* _GOAL_: From the entries below, pull out every line that contains the word "Expand" and copy each one unchanged.

* _RECORDS FOR THE EXERCISE_:
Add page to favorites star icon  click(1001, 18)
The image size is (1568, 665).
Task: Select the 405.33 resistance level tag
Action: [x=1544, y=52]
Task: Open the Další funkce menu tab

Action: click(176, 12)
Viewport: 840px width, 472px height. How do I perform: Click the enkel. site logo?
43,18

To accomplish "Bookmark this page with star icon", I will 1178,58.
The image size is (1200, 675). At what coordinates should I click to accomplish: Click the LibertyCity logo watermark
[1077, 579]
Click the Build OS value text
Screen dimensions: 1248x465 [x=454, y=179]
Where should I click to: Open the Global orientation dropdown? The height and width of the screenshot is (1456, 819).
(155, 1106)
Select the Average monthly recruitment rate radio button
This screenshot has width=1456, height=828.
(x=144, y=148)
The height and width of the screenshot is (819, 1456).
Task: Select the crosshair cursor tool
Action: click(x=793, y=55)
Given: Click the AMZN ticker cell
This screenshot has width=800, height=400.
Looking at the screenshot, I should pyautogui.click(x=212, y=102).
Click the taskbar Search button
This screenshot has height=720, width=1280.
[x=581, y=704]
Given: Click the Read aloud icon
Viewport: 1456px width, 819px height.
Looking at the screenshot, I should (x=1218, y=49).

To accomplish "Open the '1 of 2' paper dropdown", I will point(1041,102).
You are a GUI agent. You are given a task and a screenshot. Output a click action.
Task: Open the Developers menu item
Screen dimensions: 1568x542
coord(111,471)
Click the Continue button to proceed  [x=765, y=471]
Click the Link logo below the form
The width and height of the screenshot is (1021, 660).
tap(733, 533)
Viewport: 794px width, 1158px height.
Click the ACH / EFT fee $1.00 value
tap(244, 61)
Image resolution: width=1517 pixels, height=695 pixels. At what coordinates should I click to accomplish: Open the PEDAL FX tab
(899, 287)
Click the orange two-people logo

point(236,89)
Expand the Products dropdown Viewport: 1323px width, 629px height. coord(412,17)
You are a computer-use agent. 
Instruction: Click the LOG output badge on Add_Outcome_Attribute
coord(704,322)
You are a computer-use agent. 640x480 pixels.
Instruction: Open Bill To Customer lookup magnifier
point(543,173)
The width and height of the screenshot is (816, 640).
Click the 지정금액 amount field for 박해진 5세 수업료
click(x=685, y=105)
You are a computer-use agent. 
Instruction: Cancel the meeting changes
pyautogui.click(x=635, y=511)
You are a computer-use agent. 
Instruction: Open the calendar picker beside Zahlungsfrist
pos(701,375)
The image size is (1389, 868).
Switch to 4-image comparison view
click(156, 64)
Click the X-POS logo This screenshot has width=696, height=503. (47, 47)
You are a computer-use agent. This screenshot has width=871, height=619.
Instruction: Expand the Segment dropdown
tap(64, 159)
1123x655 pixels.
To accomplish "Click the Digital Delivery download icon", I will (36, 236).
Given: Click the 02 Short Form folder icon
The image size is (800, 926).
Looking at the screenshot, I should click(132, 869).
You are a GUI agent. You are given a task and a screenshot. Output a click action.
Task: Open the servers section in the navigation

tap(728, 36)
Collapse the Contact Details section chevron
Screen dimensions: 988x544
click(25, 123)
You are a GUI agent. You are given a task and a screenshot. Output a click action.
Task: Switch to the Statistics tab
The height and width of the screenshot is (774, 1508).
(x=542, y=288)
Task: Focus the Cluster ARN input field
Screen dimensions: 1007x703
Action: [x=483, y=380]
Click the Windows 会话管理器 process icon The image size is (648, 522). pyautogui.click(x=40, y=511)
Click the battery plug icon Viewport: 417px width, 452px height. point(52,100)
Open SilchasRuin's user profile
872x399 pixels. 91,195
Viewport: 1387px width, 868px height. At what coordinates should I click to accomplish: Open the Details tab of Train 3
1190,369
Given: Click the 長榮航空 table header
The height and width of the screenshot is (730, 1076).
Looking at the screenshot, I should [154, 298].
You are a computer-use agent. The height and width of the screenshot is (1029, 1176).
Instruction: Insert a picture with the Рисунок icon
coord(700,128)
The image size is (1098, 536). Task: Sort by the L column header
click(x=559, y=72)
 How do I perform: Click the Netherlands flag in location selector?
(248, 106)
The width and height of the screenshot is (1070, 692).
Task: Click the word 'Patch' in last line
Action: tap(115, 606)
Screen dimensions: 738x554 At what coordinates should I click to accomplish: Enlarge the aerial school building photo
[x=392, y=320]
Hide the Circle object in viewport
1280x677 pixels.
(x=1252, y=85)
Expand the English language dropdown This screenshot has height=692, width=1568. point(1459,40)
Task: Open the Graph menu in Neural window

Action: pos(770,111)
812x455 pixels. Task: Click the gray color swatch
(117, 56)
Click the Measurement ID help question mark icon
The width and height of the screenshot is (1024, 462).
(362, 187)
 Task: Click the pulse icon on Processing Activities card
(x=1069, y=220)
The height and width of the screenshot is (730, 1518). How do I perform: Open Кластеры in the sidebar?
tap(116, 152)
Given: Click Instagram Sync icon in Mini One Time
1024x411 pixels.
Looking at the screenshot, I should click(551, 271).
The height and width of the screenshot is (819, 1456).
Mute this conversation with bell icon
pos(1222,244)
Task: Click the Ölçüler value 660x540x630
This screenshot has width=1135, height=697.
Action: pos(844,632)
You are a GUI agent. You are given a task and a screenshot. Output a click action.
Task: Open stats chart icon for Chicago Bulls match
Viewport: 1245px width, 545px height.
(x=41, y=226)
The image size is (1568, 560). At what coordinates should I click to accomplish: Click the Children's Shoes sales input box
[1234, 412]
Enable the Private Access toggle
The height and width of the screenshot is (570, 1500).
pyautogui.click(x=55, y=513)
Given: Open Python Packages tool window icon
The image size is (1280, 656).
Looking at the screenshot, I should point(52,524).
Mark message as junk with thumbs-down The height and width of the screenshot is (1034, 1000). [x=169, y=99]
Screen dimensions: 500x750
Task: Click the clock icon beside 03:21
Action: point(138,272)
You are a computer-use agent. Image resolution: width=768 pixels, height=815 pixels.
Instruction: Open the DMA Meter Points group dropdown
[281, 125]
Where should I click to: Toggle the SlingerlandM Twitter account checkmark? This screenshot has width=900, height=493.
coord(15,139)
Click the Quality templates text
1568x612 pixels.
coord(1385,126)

* _COMPLETE OUTPUT_:
Expand the Products dropdown Viewport: 1323px width, 629px height. coord(412,17)
Instruction: Expand the Segment dropdown
Expand the English language dropdown This screenshot has height=692, width=1568. point(1459,40)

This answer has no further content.